CTE is a complicated brain disorder, which is increasingly on the radar of extreme sports, including bull riding.

It’s not fully understood but it causes the death of nerve cells. Some of its symptoms are memory loss, anger, and suicidality.

Dr Buckland says it’s likely caused by repeated exposure to events that force the brain to move inside the skull, not individual head injuries. 

“It’s not the number of concussions you’ve had that’s the primary driver of your CTE risk,” he explains.

“It’s not that dissimilar to cigarettes in that your main risk for lung cancer is not if you have a cigar once a year on your birthday or a few cigars a year. But it’s the pack a day, every day for 30 years, that low-level exposure over a long period of time.”

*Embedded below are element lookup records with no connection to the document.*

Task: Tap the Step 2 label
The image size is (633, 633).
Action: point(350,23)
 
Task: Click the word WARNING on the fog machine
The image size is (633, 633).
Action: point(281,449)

CTE can only be diagnosed after someone dies, so he can’t say if someone with Ruby’s medical history is likely to develop it later in life.

But he does find her list of injuries — eight concussions and four brain bleeds — shocking.

He says if it was his child, he’d ban them from riding.

“You wouldn’t stand around and watch someone punch your kid in the head every Saturday morning,” he says.

Dr Buckland says that bull riders should be aware that general concussions can also lead to troubling thoughts.

“Concussion in and of itself, it seems to double your risk of suicide, at least for the next year, if not the next several years.”